After the procedure, patients underwent repeated sampling (every 8 hours for 2 days, then every day) for creatine kinase-MB mass assessment.
Study End Points
The primary end point of the study was the comparison of STR ≥70% incidence between patients randomized to standard PCI and those randomized to manual thrombus aspiration.
The key secondary end points were the incidence of TMPG ≥2 and the combination of TMPG ≥2 and STR ≥70%. Other secondary end points included the TIMI 3 grade flow, corrected TIMI frame count, myocardial contrast echocardiography score index, the absence of persistent ST-segment deviation, time course of WMSI, LVEF, and LV volumes in the 2 groups.
Power Calculation and Statistical Analysis
The study sample size was powered to demonstrate a significant difference in the primary end point of incidence of STR ≥70%, which was ≈50% in primary PCI studies,5,30 and from 58% to 90% in randomized trials, where thrombus aspiration/thrombectomy was systematically used.9,10,16,31 Starting from such figure and thus assuming a 50% event rate in the control arm with a 30% increase in the study arm, we estimated that 104 patients would provide ≥90% statistical power (1−ß≥0.90; α=0.05) to detect such difference in a prospective 1:1 randomized study. The calculation of the sample size was based on a Z test. Odds ratios with 95% CIs were calculated to compare the incidence of the primary end point between the 2 study groups.
Continuous data are expressed as mean±SD. Categorical variables (TIMI flow grade 3, TMPG ≥2, and the absence of persistent ST-segment deviation) were compared with the use of the χ2 test or Fisher exact test. Repeated-measures ANOVA was used to analyze changes in LV volumes, LVEF, and WMSI. For the analysis of MCE data by segment, all the segments at risk for each patient were reported with a value of 1 if considered reperfused or 0 if considered not reperfused and then compared in the 2 study groups using the Generalized Estimating Equation method to take into account multiple segments per patient.
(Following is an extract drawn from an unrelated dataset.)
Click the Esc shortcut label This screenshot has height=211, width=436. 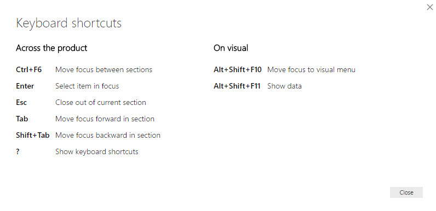click(x=21, y=102)
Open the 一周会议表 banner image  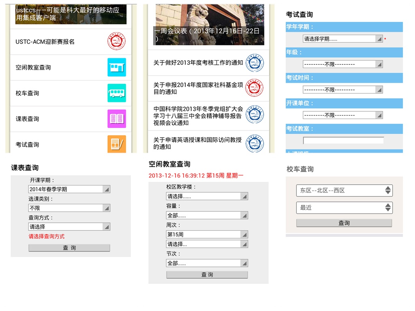208,24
A backward stepwise multivariable logistic regression analysis, including the baseline clinical (age, gender, risk factors, door-to-balloon time, Killip class >3) and angiographic variables (culprit vessel, multivessel disease, and prepercutaneous transluminal coronary angioplasty TIMI flow grade), was also used to further assess the independent predictive value of thrombus aspiration on the combination of STR ≥70% and TMPG ≥2.
To avoid the inflation of type I error due to multiple comparisons, Bonferroni’s correction was applied to secondary end points analyses by dividing nominal α error at 5% by the number of end points, setting final type I error for significance at P=0.006. Statistical analyses were performed with SPSS 8.0 for Windows (SPSS Inc, Chicago, Ill). All analyses were based on an intention-to-treat approach.
Between December 2006 and March 2008, 203 patients were referred to our institution for primary PCI. Of these, 32 patients (16%) were excluded for contraindications to platelet glycoprotein IIb/IIIa inhibitors use, 33 patients (16%) because of previous MI, and 27 patients (13%) for inadequate echocardiographic image quality. We randomized the remaining 111 patients to manual thrombus aspiration (n=55) or standard PCI (n=56). Baseline clinical and angiographic characteristics were well matched between the 2 groups (Table 1).
Procedural Results and Angiographic Outcome
There was no significant difference in the angiographic and procedural characteristics between the 2 study arms (Table 2). In 2 patients, failure to advance the device across the culprit lesion without predilation was observed. There was a trend toward a decrease in the thrombus-aspiration group in the incidence of distal embolization (7% versus 25%; P=0.01) and no-reflow phenomenon (4% versus 18%; P=0.02; Table 2).
Primary End Point of the Study
The incidence of post-PCI STR ≥70% was 71% (39 of 55 patients) in the thrombus-aspiration group and 39% (22 of 56 patients) in the standard PCI group (odds ratio, 3.7; 95% CI, 1.7 to 8.3; P=0.001; Figure 1).
Key Secondary End Points
Persistent ST-segment deviation, postprocedural TIMI 3 flow, corrected TIMI frame count and TMPG ≥2 in the 2 study groups are reported in Figure 2.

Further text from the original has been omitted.